Fluid Changes for Winterizing, Do I Need to?

zellerj

Petty Officer 2nd Class
Joined
Dec 13, 2017
Messages
135
if you did not use the boat at all (zero starts)

then leave it.

however if you started the motor even once......



then the acids start building up in the motor. these acids are a byproduct of combustion. the first thing they attack is the soft metal in the bearings

an oil change is cheaper than pulling a motor to rebuild it.
The duty cycle between oil changes in a large diesel is 25,000 miles, and if the engine is tight so blow by of exhaust gases into the sump is minimal, this can be stretched to 50,000 miles.

If your Mercruiser engine(s) are in good shape with minimal blow by, I think you are wasting your time, money and effort. Check your dip stick, if the oil looks the same as when you put it in, it does not need changing. If the color is black, consider changing it, because black oil indicates contamination by exhaust gases.

New oil formulations are designed to run a lot longer between changes than they used to be.
 

dingbat

Supreme Mariner
Joined
Nov 20, 2001
Messages
15,498
Not under Australian consumer law. Companies have been (successfully) taken to court over latent production defects in all sorts of products (including cars and boats). If the product does not perform or last as long as 'a reasonable person would expect', the courts will find in favour of the consumer, every time. But if your engine fails after 5 years, and you haven't done oil changes, the courts are going to laugh in your face...

Recorded information:
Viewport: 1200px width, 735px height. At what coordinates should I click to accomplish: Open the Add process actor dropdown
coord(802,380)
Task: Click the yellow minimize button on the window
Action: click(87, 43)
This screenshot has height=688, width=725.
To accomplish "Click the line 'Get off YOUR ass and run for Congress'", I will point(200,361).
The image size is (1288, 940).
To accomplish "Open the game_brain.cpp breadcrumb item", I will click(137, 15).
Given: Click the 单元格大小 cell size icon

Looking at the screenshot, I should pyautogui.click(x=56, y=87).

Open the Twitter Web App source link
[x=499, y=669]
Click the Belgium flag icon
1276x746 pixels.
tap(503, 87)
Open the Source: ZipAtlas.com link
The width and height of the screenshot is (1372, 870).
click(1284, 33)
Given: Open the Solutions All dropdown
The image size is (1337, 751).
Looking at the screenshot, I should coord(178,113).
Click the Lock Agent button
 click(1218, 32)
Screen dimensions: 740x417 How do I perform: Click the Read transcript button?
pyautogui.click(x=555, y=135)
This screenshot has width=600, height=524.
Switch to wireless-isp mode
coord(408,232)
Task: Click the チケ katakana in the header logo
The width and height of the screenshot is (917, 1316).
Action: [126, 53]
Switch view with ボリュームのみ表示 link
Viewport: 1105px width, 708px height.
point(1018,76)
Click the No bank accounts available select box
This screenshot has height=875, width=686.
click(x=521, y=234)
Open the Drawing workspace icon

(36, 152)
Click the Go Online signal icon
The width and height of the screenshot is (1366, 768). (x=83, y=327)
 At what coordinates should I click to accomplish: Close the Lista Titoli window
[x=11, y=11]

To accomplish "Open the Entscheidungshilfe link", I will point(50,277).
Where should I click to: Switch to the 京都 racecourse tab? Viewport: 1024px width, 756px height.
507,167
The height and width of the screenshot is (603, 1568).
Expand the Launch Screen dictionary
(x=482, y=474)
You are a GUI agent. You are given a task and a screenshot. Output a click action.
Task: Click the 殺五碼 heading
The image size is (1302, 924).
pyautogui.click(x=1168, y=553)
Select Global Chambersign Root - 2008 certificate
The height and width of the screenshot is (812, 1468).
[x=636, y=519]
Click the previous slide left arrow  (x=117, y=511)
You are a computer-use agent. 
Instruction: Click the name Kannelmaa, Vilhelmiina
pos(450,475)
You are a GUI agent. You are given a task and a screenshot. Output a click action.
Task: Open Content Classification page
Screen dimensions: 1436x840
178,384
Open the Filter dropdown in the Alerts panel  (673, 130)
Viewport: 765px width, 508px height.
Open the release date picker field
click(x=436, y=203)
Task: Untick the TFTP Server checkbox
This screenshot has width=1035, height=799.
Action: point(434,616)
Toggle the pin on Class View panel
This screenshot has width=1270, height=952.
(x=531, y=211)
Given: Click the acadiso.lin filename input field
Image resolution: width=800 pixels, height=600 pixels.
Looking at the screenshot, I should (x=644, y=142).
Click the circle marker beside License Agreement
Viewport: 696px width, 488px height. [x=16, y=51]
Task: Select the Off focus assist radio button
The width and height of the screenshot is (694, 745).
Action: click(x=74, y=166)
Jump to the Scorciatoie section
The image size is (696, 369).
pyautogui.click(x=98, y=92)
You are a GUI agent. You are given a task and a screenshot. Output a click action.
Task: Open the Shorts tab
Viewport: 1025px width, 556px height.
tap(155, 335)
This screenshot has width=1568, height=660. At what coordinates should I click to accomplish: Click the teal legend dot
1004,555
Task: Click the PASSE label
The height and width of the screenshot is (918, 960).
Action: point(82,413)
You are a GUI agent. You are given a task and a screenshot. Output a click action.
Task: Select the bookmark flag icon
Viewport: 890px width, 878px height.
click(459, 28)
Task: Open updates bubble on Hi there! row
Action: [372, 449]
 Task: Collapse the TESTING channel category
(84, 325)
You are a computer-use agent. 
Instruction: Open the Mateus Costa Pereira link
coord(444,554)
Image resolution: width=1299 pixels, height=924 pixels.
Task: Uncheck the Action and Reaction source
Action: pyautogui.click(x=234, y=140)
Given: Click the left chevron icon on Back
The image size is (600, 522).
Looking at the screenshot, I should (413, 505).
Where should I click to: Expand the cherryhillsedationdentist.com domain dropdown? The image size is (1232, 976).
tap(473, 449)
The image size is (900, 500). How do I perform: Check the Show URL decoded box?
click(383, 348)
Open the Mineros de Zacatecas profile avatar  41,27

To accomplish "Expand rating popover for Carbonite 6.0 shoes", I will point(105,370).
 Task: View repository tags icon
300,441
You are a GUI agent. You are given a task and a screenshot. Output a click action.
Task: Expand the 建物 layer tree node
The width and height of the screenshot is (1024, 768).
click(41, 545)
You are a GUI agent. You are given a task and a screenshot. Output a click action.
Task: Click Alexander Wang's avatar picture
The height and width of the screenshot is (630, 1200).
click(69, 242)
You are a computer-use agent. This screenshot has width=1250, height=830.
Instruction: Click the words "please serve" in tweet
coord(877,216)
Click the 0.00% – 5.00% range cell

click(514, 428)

Exercise:
Rewrite the part of the winterizing forum thread starting with "however if you" and going on through "by exhaust gases.", replacing "motor" with "engine" throughout.

Full answer:
however if you started the engine even once......



then the acids start building up in the engine. these acids are a byproduct of combustion. the first thing they attack is the soft metal in the bearings

an oil change is cheaper than pulling a engine to rebuild it.
The duty cycle between oil changes in a large diesel is 25,000 miles, and if the engine is tight so blow by of exhaust gases into the sump is minimal, this can be stretched to 50,000 miles.

If your Mercruiser engine(s) are in good shape with minimal blow by, I think you are wasting your time, money and effort. Check your dip stick, if the oil looks the same as when you put it in, it does not need changing. If the color is black, consider changing it, because black oil indicates contamination by exhaust gases.